● Work to be completed:
Retype, without any change, the line that contains "separator between dates" and every line that follows it to the end of the entries, and nothing else.

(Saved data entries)
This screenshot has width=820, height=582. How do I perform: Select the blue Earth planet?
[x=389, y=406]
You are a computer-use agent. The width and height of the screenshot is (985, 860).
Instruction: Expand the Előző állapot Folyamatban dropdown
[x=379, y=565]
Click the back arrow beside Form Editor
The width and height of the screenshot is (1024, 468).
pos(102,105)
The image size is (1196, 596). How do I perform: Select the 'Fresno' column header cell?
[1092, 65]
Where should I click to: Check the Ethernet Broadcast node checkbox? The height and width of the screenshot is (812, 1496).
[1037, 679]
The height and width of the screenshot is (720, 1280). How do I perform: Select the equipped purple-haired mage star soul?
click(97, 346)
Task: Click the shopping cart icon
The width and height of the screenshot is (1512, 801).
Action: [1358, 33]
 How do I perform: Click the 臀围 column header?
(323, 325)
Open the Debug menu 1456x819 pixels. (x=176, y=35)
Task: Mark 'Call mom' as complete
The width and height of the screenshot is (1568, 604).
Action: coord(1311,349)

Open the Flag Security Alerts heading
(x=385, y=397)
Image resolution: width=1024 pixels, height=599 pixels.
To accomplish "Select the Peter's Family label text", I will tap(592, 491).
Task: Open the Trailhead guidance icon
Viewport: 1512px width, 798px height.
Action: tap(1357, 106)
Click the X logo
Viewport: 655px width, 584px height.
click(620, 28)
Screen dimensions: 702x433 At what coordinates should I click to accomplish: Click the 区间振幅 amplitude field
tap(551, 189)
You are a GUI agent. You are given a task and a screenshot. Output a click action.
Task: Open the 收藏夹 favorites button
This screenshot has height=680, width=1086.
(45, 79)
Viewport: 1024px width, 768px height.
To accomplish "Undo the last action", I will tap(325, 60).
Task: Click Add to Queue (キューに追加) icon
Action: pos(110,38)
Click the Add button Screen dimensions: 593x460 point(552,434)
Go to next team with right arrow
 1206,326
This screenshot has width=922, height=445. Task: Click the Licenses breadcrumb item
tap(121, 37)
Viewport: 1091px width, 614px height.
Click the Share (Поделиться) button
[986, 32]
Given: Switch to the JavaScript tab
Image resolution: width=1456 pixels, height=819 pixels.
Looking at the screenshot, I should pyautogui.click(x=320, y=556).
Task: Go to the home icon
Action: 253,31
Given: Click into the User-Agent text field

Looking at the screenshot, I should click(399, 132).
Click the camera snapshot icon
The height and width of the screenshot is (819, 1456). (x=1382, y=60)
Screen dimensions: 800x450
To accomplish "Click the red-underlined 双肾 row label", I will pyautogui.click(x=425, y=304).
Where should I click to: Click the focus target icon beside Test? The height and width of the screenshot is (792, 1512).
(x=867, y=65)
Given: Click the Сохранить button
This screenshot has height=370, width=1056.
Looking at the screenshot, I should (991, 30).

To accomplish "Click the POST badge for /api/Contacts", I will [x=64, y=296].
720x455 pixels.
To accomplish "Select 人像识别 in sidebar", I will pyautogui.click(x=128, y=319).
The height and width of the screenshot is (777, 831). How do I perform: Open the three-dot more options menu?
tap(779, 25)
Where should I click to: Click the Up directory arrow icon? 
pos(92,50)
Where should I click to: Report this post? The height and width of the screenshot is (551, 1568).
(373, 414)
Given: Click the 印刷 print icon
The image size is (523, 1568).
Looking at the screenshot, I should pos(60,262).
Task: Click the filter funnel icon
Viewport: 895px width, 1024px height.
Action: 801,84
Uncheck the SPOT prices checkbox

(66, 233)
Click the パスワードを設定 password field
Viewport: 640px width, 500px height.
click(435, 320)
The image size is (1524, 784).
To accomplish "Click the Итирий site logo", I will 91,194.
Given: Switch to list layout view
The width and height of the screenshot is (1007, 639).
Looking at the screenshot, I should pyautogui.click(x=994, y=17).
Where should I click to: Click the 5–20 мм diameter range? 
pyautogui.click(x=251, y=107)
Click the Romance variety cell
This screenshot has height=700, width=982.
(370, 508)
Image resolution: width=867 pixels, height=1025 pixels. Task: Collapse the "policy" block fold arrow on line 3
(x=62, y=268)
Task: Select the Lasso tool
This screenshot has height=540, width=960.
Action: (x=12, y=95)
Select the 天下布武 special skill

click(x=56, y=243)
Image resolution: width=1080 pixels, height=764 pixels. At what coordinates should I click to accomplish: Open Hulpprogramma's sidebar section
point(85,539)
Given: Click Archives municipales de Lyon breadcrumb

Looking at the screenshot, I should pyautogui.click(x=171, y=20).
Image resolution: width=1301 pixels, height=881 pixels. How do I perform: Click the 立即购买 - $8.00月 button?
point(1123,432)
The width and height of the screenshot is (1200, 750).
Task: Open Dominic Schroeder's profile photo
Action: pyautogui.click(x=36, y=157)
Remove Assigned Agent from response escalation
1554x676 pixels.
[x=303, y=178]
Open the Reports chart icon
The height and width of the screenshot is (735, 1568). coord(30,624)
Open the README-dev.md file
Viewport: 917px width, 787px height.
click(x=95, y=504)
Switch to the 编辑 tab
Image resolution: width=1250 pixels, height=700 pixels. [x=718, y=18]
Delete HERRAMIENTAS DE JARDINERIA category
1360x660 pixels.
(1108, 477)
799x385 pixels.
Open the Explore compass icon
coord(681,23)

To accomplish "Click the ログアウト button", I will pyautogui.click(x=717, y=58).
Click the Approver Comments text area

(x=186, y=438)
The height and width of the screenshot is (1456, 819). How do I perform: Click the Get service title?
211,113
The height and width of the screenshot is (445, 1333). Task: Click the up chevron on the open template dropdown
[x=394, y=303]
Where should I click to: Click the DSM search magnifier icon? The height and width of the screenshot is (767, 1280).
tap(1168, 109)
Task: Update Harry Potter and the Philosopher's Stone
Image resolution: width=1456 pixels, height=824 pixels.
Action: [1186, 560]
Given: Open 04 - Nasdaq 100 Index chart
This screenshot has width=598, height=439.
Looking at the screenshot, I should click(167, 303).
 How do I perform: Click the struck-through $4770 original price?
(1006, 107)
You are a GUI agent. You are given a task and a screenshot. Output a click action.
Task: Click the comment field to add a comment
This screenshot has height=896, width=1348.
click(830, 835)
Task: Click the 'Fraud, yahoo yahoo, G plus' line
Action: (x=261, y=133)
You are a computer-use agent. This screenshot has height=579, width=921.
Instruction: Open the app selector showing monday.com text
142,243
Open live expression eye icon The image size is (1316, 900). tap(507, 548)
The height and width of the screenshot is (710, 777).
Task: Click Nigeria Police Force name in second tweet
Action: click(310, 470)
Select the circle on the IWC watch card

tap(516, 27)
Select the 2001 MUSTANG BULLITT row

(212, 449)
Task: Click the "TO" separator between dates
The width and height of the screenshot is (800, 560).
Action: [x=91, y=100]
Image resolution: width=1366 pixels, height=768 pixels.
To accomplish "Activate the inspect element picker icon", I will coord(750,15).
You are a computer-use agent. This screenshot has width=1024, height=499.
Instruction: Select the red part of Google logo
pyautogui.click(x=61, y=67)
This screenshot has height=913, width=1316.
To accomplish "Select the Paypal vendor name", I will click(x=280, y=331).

● Result for this exercise:
Task: Click the "TO" separator between dates
The width and height of the screenshot is (800, 560).
Action: [x=91, y=100]
Image resolution: width=1366 pixels, height=768 pixels.
To accomplish "Activate the inspect element picker icon", I will coord(750,15).
You are a computer-use agent. This screenshot has width=1024, height=499.
Instruction: Select the red part of Google logo
pyautogui.click(x=61, y=67)
This screenshot has height=913, width=1316.
To accomplish "Select the Paypal vendor name", I will click(x=280, y=331).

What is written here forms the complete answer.